Helplessness is your biggest saboteur. It strips you of the confidence you need to take on your finances. And let’s face it, you need to be brave to accept the responsibility for your actions and braver still to right the wrongs you’ve done in the past. There aren’t magical gnomes that go through your wallet at night and steal the bills from its folds, nor are there are any creatures racking up credit on each of your cards. That lands on you. But don’t play the blame game too hard. When you focus too much on your mistakes, you can demotivate yourself from finding a solution.
Identify what tempts you to spend money
For you, overspending may have started with New Year’s, when you made sure you were ringing in 2018 with a bang. Maybe it continued in February, when you ate and drank your fill at your local Super Bowl LII tailgate party, then again when you spoiled your special someone on Valentine’s Day. Perhaps the twin siren’s call of the NCAA Men’s tourney and Spring Break separated you from your cash. And there’s even more spending in your future, as each month arrives with its own temptations.
Or your overspending looks entirely different. The little ways individuals waste their hard-earned cash usually varies from person to person, as each of us have our unique weaknesses. Yours may not be big events like New Year’s or Spring Break. Your temptations could be small, inconsequential purchases that mean next to nothing on their own but amount to hundreds, maybe even thousands once you tally them together.
Start relying on a budget
A budget can help you identify these smaller purchases that you may not be aware you’re making because it’s a way of tracking exactly where your money goes each month. Experts suggest you look through your various financial accounts as far back as six months. Don’t just look at your bank account, as this won’t give you a complete picture of your finances. You need to incorporate your credit cards, auto or student loans, as well as any online cash loans you’ve relied on in the past.
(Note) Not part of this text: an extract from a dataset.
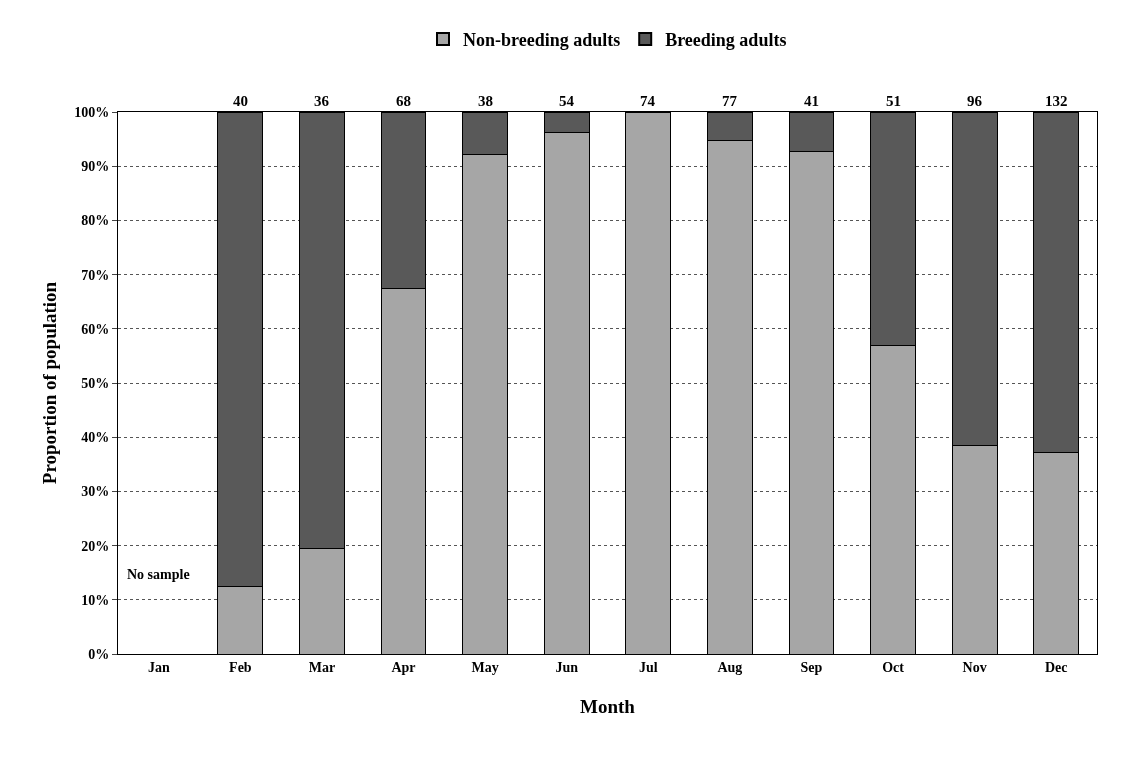  What do you see at coordinates (158, 574) in the screenshot?
I see `annotation: No sample` at bounding box center [158, 574].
Assign each withdrawal to a category and average the amount you spent in each one over the last six months.
This should give you an idea how much you spent on takeout, clothes, entertainment, and other invariable costs that put your finances at risk. Once you’ve revealed which category wastes the most amount of money, you can put a stop to these purchases.
Look for help and motivation online
Unfortunately, that’s the hardest part. You’ve made a habit out of overspending. Experts say that habits can take as many as 66 days to break. That’s a long time for special events and shopping to tempt you to spend. If you’re worried about you’re the strength of your willpower, it’s important to surround yourself with support.
Don’t worry if there’s no one in your life with whom you can talk openly about your finances. There are countless others struggling with their budgets just like you, and many of them are only a click away. Search out like-minded people by going through financial blogs and community boards. Some users will share their own success stories, proving that there is a light at the end of the tunnel. More will simply vent their frustrations — and even this can be helpful as you commiserate over shared experiences.
Expand your circle to include other sources of information. Websites like Investopedia, NerdWallet, and Wise Bread are great sources of general advice that benefits people of all walks of life. These sites run the gamut of topics, including taxes (helpful for anyone preparing to take on Trump’s recent changes), real estate, and investing.
If you’re living paycheck to paycheck and have relied on payday loans in the past, real estate and investing may be topics far from your mind. When you’re more concerned about breaking even, you need tailored content that reflects your situation. In that case, add MoneyKey to the list of websites to visit. As a direct online lender, their customers often face financial emergencies without any safety nets.By working closely with these people, they understand how stressful being short on bills can be. That’s why they developed a practical resource guide for those living with especially tight budgets. Not only can you learn more about payday loans on their site, but with a few clicks of your mouse, you can also find actionable savings guides and budget tips designed for people who have very little financial leverage.
Not all financial advice is relevant to your situation. It’s important that you take the time to find those people and organizations that deliver practical guidance. Finding a support network that works for you won’t be easy nor will it offer an immediate solution. It’s going to take a lot of hard work, commitment, and sacrifice — just like sticking to a budget will. But it’s all worth it when you can take back control of your finances and steer yourself clear of any disasters.